Nude or Naked?
When I went to New York City over reading week, my favourite part of the trip was without a doubt the Met. I’m a museum geek, to be sure, but being amongst some of the greatest paintings ever made sent me into a geeky tizzy. While some works were exciting to see, when I accidentally came across Balthus’s “The Mountain” I became a little uneasy. A young girl, looking to be around the age of 14 stands in the middle of a field surrounded by other figures. While the painting is innocent enough it is the artist that makes me apprehensive to view his works.Balthus is also the painter behind the now-controversial “Therese Dreaming,” which shows a 12-year-old neighbour’s daughter, Therese, with her leg up and skirt hiked up to show her white underwear. What makes me uncomfortable with works of art like these is not the subject matter but the context—the fact that Balthus, a grown man, had a fascination with painting young girls, asking them to undress to different degrees. It begs the question of whether these girls could really consent to this and how that is an assertion of an abusive, sexual power structure where a man can assert more dominance over an adolescent girl to gain his wants.
What makes me uncomfortable with works of art like these is not the subject matter but the context.
When a petition began in late 2017 by Mia Merill to have the Metropolitan Museum of Art remove or re-contextualize the painting, many were on board, citing that they did not believe this “perversion” had a place on gallery walls. While others stated that to remove it would be to censor art, and ignore the historic and artistic value in the work.
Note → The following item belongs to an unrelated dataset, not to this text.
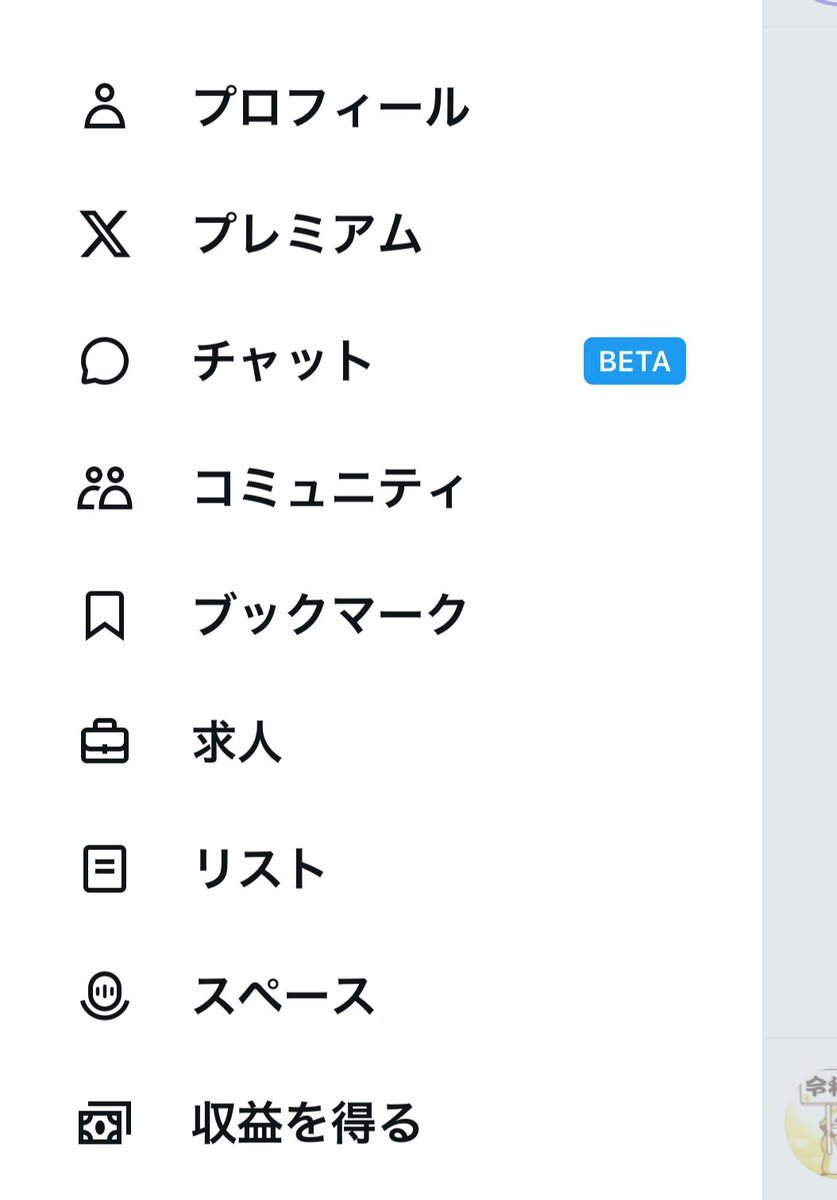Click the Spaces microphone icon
Viewport: 837px width, 1200px height.
pos(104,996)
Others protested based on different interpretations of the painting they had.Characteristic of art, there is always multiple sides or interpretations of a painting. Post #MeToo, the art world has had to grapple with reconciling the artistic value of a work with abusive power dynamics at play in its creation. A world that has museums filled to the brim with paintings by white men gazing at women and little with paintings by the woman herself.In an article by HuffPost, discussing “Therese Dreaming” and whether paintings like Balthus’ still belong in museums, Priscilla Frank cites not female nudity as the cause for disruption, but the “imbalance of power behind many of those paintings, a dynamic that positions woman as the eternal object of beauty and man as the genius creator and authority of it.” She goes on to cite critic John Berger, who says that her nudity is not her own “expression” but a “submission.”The depiction of a woman’s own celebration of her body, having her permission for it to be viewed and the viewing of a woman’s body according to a male gaze, which typically fashions her body erotically and as a fantasy. Her body is not her own but a depiction of someone else’s desires. The distinction makes all the difference.
Her body is not her own but a depiction of someone else’s desires. The distinction makes all the difference.
Lauren Elkin, in her article on “Therese Dreaming” for Frieze, states that if we only see the painting in terms of abuse then, “the men have won; art history is His story, same as it ever was.” She points to Therese and the fact that she is at ease with her legs spread, in a society that tells women and girls to keep their legs firmly shut. She also sees in Therese’s facial expression and position the same “diffused desire” she felt at 12 or 13 and states that she is not the only woman who sees the painting this way.We do have to question whether Therese was positioned this way according to Balthus’ own fantasy, however.And again we are brought back to the merry-go-round of reconciling both sides of art. Balthus was morally-corrupt, so why should his paintings hang in the Met over a well-deserving woman or POC?The only way I can reconcile both sides is recognizing the importance of the debate and conversation. Yes, his paintings still hang in the Met, and they’ll probably keep hanging there, but viewers are now seeing his paintings differently and with discomfort. We’re taking steps forward in our conversation about women and consent, questioning the motivations and intentions behind these paintings and realizing how young girls are too often sexualized and what the negative implications of that are. The recognition that something has been wrong and needs to be changed is a part of the process of moving forward. This comes from situating ourselves in history, seeing what has changed and what still needs work.We can look back on “Therese Dreaming” and see how a muddled sense of consent around a sexualized image of someone so young is wrong. We then take this and work towards a world where girls’ and women’s consent in art is ensured and her image is one that isn’t a woman possibly dreaming of a less-taboo sexuality, but one where her sexuality is her own and realized.